提供抜粋 ▸

######

ホビージャパン様から、ハリウッド映画のストーリーボードアーティストとして活躍するKelly Gordon Brine(ケリー・ゴードン・ブライン)先生が、シワの描き方を完全ガイドした1冊の一部をご提供いただきました。今回は靴とブーツにできるシワについて紹介します。
靴、ブーツ、スリッパにできるシワには、多くの共通点があります。スリッパ(かかとのある柔らかいもの)の場合、4カ所に大きなシワができます。足首の前側と後ろ側、つま先の上と下です(図9.35)。靴やブーツでは、靴底があるのでつま先の下にシワはできませんが、柔らかいスリッパや靴下ではこの部分にシワができます。
靴は、立った状態で足にフィットするようにデザインされています。この状態では、靴が圧縮されることはなく、シワもできません。しかし、歩いたり、走ったり、つま先で立ったりすると、つま先が反り、足指と足の間の関節部分で靴の上側が圧迫されます。この圧縮の結果、関節の上にあたる部分の革に円筒屈曲シワができます(図9.36)。足首にシワができるのは、一部のハイカットの靴だけです。

######

提供データ ▸
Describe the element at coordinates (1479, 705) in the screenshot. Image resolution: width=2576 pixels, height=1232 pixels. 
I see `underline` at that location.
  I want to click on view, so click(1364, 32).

######

提供抜粋によると、靴やブーツでは靴底があるためにシワができない部分はどこですか。

つま先の下です。